Le polemiche del dopo scampagnata sono servite. Come ogni anno dopo le tradizionali feste di primavera che il palermitano di borgata trascorre all’interno del parco con carbonella ed ombrellone, esplode la polemica sulle pulizia del parco. Ma stavolta il polmone verde, il luogo di sfogo urbano che è il parco della favorita di Palermo, si presta più che in altre anni alla polemica.

Presa d’assalto come sempre la Favorita ha resistito meglio degli altri anni per effetto del tempo incerto a pasquetta e dunque della permanenza limitata dei “gitanti” di pasquetta. Cartacce e danni, però, non mancano come documentato anche dalla telecamere di BlogSicilia. Quello che manca, stavolta, è la squadra di pulizia straordinaria che fa solitamente la sua comparsa il martedì mattina per lavorare almeno fino a mercoledì sera.

Nella Palermo del 2013 dei tanti precari fermi al palo, non c’è nessuno per pulire la Favorita.

Va in scena il balletto delle competenze. Durante la prima parte della sindacatura Cammarata la pulizia era affidata alla cooperativa Biosphera. Tramontata quell’era il servizio era passato alla controllata Gesip. Adesso, ferma la Gesip, nessuno toglie la spazzatura? Quattro operai del settore Ville e giardini del Comune certamente non sono sufficienti.
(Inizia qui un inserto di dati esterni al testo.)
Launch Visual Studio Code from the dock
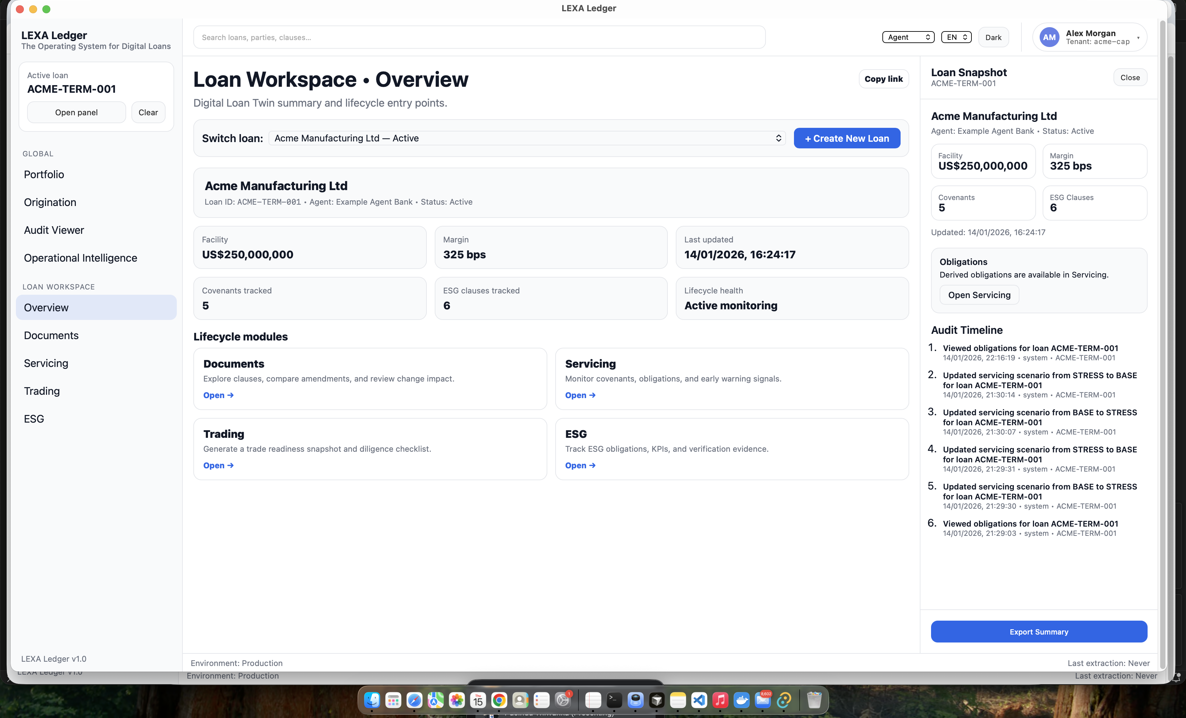This screenshot has height=718, width=1186. click(699, 700)
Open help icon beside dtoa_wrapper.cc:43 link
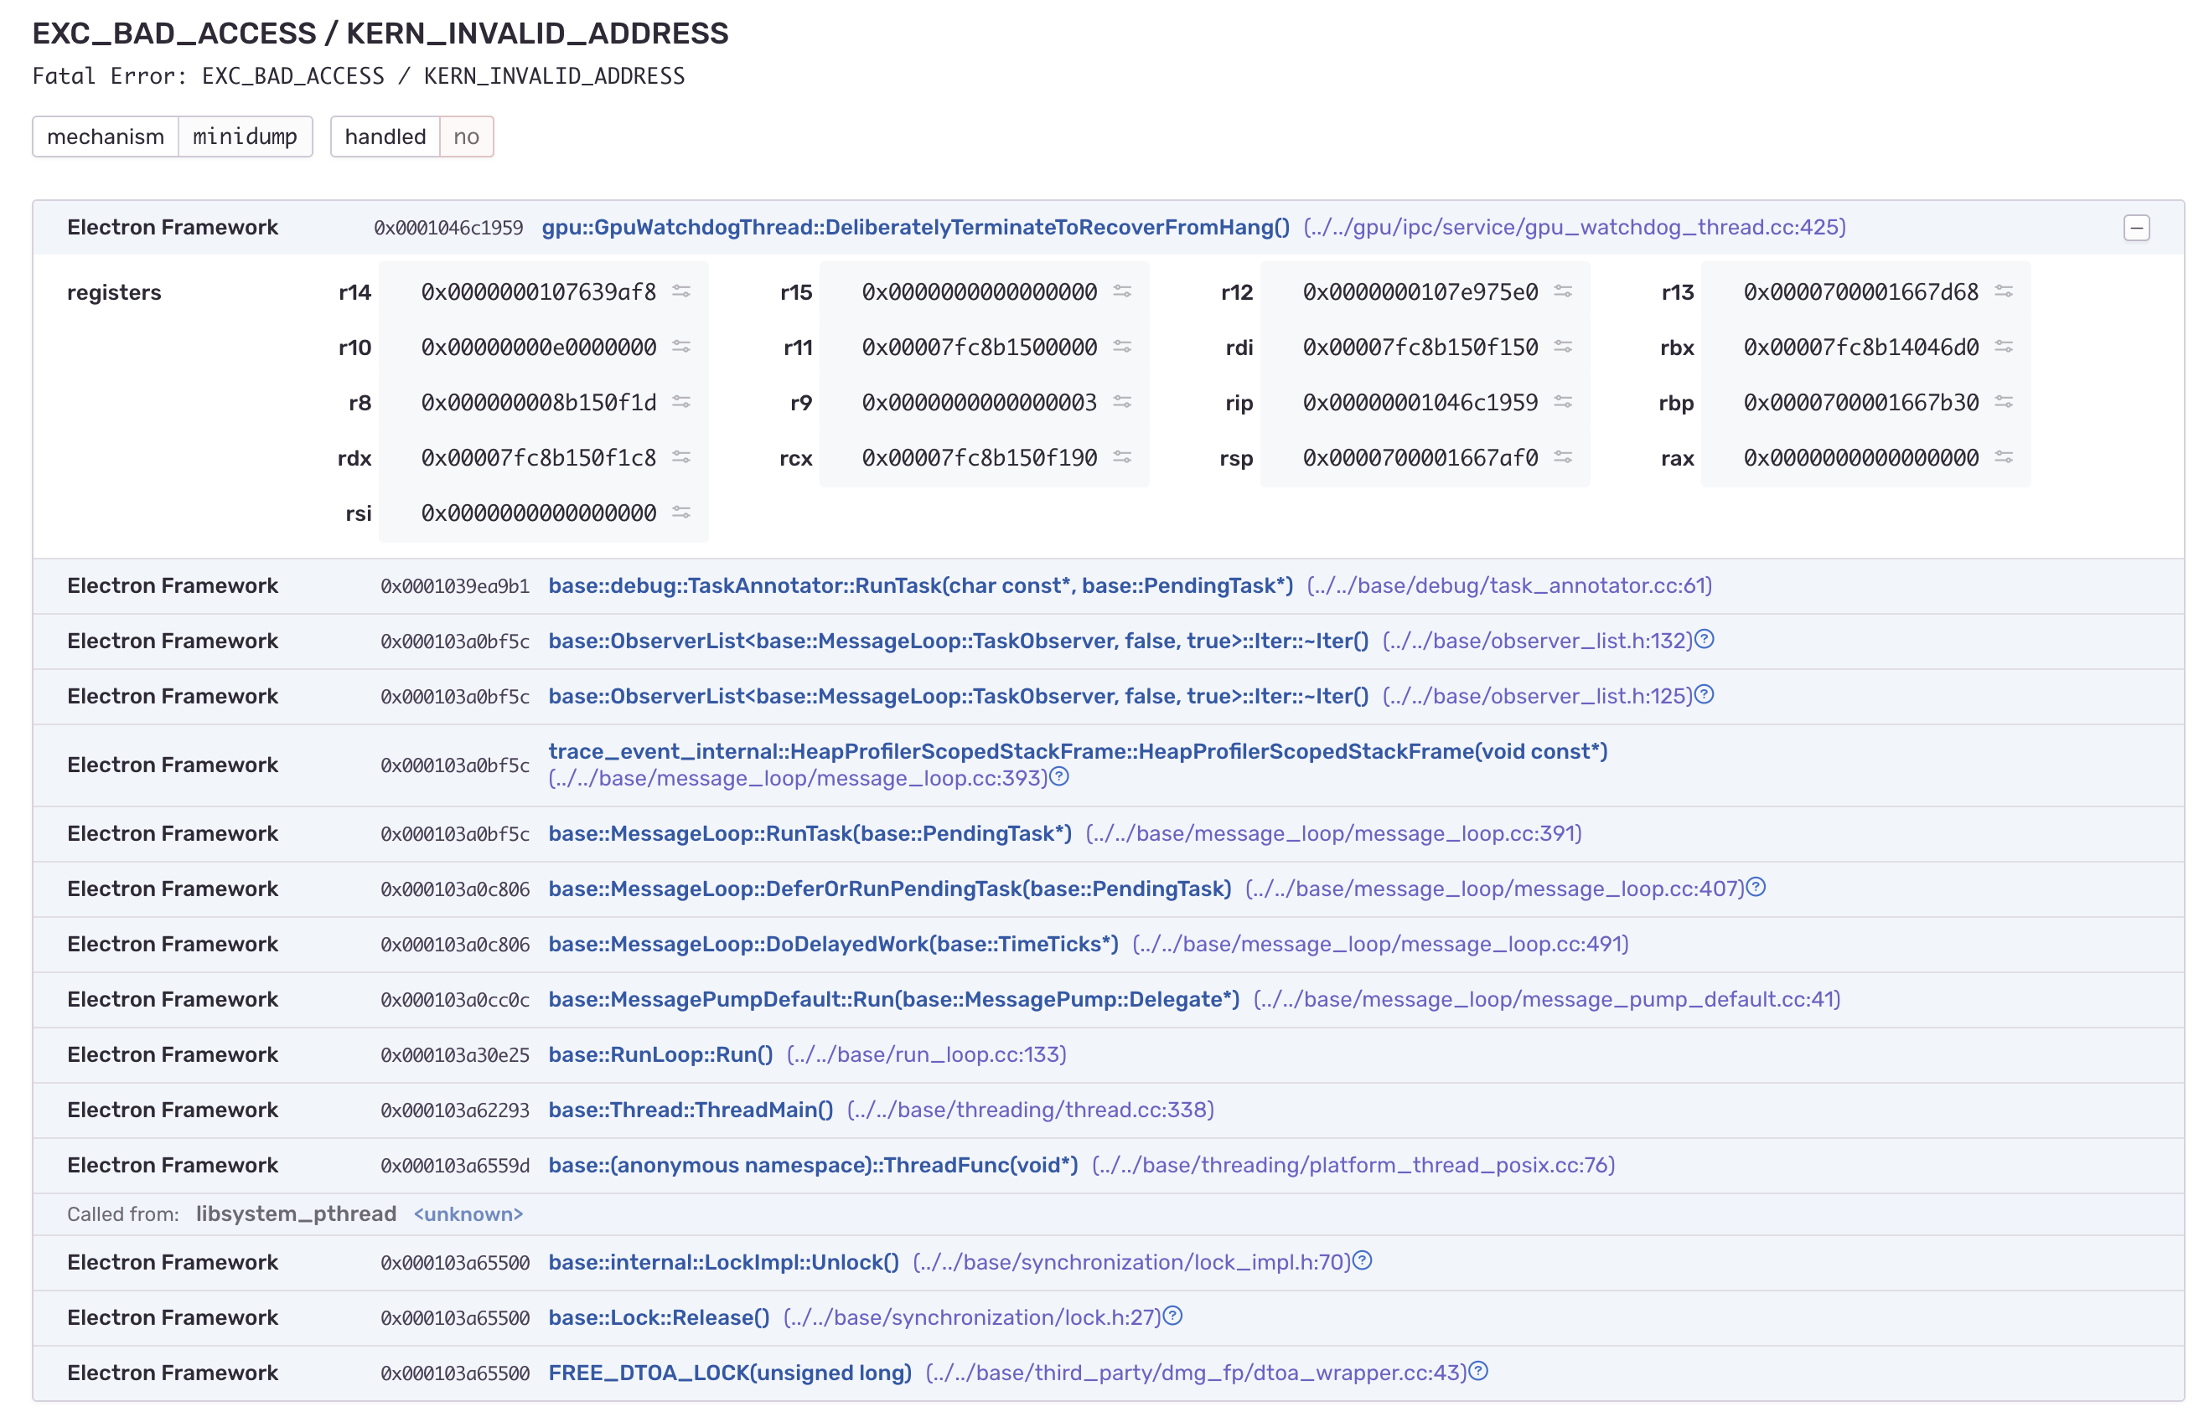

Oltretutto dovrebbero curare il verde più che pulire. Ma dall’Amia, ancora, nessun rinforzo. Per ripulire così ci vorranno due settimane.

Per Pasquetta, tutto sommato, danni e sporcizia sono stati limitati ma se non si pone rimedio a questa situazione cosa accadrà nella settimana tradizionalmente dedicata dai palermitani alla “arrostita” ovvero dal 25 aprile al 1 maggio?